Experimental and numerical analysis of flow force acting on the spool of proportional directional valve

Abstract

This paper deals with the experimental and numerical analysis of the flow force acting on the spool of a proportional directional valve. The flow force arises due to the fluid flow through the flow path of the proportional directional valve and significantly influences the dynamics of the valve spool. The valve under investigation is a three-position four-way proportional directional valve with zero spool lap and feedback from the spool position. The dependence of the valve spool flow force on the volumetric flow rate is measured as part of the experiment. The measurements are performed for different spool displacements.

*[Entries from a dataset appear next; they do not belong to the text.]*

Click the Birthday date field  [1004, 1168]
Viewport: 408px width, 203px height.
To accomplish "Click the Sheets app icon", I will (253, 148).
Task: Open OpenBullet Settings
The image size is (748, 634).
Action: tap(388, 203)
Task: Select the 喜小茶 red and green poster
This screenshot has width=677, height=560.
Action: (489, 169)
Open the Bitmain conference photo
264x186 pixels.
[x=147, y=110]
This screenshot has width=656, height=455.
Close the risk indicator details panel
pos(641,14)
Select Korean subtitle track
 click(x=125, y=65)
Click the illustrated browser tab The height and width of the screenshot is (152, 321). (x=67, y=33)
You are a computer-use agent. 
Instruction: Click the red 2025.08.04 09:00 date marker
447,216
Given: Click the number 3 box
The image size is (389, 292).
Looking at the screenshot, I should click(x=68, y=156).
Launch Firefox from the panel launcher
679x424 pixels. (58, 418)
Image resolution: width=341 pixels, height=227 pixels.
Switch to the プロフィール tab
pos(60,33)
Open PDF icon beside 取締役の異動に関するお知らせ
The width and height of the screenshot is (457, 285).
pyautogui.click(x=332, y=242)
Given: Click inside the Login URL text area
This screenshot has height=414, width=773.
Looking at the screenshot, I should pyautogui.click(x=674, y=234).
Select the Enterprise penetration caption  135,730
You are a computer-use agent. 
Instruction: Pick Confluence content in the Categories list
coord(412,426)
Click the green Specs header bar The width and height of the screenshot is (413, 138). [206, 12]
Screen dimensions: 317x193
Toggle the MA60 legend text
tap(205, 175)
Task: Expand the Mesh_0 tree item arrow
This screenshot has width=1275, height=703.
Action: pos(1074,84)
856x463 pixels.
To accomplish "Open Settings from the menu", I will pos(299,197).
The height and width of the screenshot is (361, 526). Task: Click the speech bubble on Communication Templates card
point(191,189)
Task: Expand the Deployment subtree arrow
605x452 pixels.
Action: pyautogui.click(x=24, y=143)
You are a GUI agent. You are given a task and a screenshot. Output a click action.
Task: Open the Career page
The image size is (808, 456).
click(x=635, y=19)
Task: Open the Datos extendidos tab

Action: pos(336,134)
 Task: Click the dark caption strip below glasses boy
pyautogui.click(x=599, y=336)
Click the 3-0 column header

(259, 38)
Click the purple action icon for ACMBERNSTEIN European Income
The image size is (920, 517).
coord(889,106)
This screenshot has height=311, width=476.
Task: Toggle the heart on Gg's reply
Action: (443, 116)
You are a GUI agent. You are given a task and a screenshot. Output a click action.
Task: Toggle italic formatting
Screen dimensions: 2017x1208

The measured data will be used to verify the numerical simulations. The proportional directional valve was modified so that a force sensor could be included on the spool axis to realize the experiment. Firstly, the flow force is measured as the fluid passes through the two flow paths of the valve (PB and AT). Subsequently, the experimental setup is modified to determine the flow force when the fluid passes through each flow path separately. The measurements are compared. Simulations of the flow through the proportional directional valve are performed using Ansys Fluent 2022 R2 software to determine the flow forces acting on the valve spool. Simulations are performed for the selected spool positions of the proportional directional valve. Finally, the results of the simulation and the experiment are compared. The contribution of this study is a CFD model of the flow paths of the proportional directional valve verified by experiment. The CFD model will allow the flow force analysis for different flow path geometries of the investigated valve. Experimental analysis of flow force is performed over the entire spool stroke at different volumetric flow rates. The flow forces are measured for each flow path separately and for both flow paths simultaneously.